Subo y bajo lomas salpicadas de avellanos, robles desnudos, ruquitas de zarzamora. Invierno celestino, gris conejo, violeta desgastado. El camino serpentea. Tordos operáticos sobre varas de acacio, perdices haciéndose las lesas. Asoman montañas con escasa nieve. El Chillán y el Longaví compitiendo por la perspectiva, por el cetro de oro, por el azul cian del cielo ñublensino. Hay bajadas donde no llega el sol, escarcha que voltea camiones, bosques de laureles, pudrideros de hojas. Es una descripción y un paralelismo. Mi vida se asoma y se desgasta, se enciende como una luciérnaga con cocaína y al momento se hunde en el pantano más profundo. Los días cobran un sentido periférico cuando sumo palabras. Es como resistirse a morir, un aleteo lingüístico. Las palabras se acumulan en un vertedero virtual cubierto de telarañas. Las contradicciones implícitas generan cortocircuitos, potenciales llamaradas, cenizas ilusorias. Lo sensato sería pensar que el disco duro morirá de muerte súbita, que no habrá caja negra ni detectives sonrosados escarbando entre tanta lujuria por defecto. Creo haber palpado el sentido de una nube en retirada y ese es mi triunfo y mi gran desdicha.

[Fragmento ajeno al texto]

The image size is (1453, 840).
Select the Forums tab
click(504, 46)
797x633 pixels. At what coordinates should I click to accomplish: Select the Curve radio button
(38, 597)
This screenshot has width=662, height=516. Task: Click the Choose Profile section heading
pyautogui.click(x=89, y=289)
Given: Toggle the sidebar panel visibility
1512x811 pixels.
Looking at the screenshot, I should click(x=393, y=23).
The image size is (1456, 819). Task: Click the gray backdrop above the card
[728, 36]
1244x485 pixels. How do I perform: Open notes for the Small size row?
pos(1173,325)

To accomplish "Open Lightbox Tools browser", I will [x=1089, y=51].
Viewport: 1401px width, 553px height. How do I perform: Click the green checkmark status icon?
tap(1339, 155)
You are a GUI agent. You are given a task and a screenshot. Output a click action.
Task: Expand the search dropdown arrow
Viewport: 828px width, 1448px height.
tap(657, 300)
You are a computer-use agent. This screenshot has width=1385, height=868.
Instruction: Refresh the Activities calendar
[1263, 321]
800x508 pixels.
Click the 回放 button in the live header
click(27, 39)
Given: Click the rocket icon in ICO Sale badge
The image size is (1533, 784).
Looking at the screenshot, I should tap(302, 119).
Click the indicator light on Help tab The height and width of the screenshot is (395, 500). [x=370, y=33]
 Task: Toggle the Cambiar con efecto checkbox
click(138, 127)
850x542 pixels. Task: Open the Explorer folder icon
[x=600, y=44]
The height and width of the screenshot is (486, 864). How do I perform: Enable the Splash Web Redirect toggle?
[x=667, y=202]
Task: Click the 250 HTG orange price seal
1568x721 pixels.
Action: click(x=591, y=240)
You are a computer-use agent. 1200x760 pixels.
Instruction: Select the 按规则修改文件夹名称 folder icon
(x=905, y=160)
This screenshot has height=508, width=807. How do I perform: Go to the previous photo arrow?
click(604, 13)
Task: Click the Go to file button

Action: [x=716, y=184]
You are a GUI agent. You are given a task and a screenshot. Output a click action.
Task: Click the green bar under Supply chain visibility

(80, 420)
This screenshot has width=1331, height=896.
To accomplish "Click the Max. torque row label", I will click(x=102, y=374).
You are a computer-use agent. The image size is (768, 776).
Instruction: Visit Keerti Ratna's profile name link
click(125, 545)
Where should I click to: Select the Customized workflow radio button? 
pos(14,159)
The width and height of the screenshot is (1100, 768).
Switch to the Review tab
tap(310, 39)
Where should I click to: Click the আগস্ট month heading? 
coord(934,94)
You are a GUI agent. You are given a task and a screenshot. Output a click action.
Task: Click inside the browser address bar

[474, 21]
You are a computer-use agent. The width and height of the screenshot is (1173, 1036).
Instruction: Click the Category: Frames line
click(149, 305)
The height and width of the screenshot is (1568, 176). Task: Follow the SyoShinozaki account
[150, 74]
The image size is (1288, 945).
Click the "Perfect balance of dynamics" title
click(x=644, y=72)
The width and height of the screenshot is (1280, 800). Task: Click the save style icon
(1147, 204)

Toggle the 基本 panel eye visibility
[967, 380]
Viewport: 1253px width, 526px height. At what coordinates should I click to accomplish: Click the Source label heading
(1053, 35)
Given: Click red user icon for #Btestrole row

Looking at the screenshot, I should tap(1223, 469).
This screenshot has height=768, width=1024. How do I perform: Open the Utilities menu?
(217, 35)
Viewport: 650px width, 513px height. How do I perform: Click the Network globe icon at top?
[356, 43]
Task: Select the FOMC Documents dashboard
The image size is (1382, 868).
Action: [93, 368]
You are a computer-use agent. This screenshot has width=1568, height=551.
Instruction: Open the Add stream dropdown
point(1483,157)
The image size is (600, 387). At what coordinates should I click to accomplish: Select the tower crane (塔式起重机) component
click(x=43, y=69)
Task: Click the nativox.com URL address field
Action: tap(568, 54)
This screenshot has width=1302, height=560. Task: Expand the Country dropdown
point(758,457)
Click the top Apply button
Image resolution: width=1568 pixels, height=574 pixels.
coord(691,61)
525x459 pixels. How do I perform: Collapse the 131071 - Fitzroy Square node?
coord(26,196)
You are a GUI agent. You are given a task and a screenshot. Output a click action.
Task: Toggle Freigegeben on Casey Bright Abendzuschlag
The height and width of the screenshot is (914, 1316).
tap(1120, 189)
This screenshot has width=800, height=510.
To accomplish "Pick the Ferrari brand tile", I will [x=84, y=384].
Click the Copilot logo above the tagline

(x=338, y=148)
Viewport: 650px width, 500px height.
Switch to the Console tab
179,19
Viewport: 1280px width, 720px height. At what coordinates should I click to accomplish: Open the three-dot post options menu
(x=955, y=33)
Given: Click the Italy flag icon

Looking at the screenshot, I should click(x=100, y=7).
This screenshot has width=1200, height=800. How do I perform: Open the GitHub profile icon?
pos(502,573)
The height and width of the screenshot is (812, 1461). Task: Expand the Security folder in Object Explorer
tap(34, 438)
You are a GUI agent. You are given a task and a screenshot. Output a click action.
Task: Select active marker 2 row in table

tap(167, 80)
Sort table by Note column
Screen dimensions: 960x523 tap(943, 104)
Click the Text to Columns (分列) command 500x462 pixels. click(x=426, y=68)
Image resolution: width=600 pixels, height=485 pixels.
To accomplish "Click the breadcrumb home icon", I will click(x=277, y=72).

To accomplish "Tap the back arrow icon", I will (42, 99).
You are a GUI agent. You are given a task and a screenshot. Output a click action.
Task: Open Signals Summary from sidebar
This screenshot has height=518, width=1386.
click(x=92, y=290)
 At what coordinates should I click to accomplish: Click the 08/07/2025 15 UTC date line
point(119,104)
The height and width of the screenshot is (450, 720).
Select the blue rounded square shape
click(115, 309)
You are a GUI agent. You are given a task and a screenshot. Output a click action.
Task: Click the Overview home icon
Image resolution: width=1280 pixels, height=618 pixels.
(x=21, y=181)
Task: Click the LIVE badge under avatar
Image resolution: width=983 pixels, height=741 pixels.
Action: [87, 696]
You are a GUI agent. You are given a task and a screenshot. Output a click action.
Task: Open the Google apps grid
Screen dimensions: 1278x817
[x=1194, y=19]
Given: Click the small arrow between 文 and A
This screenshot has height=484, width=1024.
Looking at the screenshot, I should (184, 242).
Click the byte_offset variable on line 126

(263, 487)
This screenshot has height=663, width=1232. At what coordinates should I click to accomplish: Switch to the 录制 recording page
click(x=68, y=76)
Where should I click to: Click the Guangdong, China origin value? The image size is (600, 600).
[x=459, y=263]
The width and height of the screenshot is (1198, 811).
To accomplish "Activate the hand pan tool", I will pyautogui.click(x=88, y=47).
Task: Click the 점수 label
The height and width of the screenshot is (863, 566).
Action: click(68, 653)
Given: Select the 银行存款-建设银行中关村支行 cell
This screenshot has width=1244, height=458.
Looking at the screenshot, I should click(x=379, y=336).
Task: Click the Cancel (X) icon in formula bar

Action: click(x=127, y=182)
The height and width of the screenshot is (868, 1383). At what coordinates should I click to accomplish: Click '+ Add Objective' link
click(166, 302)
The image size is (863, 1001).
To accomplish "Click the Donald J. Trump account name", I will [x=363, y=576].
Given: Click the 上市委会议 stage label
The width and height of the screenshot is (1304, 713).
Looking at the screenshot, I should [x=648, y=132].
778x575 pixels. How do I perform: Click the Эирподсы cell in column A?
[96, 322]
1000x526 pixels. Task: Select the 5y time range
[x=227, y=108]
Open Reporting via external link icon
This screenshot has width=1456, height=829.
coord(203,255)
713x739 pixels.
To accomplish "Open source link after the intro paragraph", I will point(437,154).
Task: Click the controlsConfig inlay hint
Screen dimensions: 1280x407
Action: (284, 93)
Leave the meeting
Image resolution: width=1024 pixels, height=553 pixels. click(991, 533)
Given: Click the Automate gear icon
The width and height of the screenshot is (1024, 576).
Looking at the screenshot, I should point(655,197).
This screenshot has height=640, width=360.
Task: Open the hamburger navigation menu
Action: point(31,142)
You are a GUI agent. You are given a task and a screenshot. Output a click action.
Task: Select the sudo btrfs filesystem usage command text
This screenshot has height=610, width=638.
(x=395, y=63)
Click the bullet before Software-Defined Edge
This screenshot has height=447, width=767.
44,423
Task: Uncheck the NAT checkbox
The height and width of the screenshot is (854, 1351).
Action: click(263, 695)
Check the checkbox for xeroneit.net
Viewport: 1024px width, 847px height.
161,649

Los días azules / Tordos en la niebla



Abril era para el barbecho. Direccionar bueyes. Romper terrones. Quemar malezas y raíces. Debíamos ayudar al despeje. Cortar la zarza, arrancar la ortiga, voltear el cardo, tirar las piedras para la orilla, rellenar los huecos de conejo. Tantos hombres, mujeres y niños haciendo lo mismo que San Fabián se azulaba. Cientos de cerritos de champa humeaban hacia un cielo musicalizado por golondrinas aleatorias. Como éramos pequeños, el duro terronaje que quedaba después del barbecho era nuestra serranía, cordillera hostil para tiuques flacos, colchón tibio para chanchos flojos, paraíso reseco para gallinas pirquineras que no encontraban ningún tesoro.

Volvíamos hambrientos del colegio a comer lentejas con zapallo, papas con longaniza ahumada, estofado de jurel, pancutras con perejil o porotos con mote. Uno o dos platos, un pan amasado, medio jarrón de agua de pozo y de inmediato a trabajar. Usualmente lo hacíamos con gusto. Porque trabajar era también jugar, aprender, admirar, espantar chanchos alaracos y lanzarle hondazos a los peucos que husmeaban la mercancía desde la punta de los álamos amarillos.



Fotografía: © Jorge Muzam. Tomada a las siete de la mañana en un día cualquiera de abril. San Fabián, Región de Ñuble, Chile.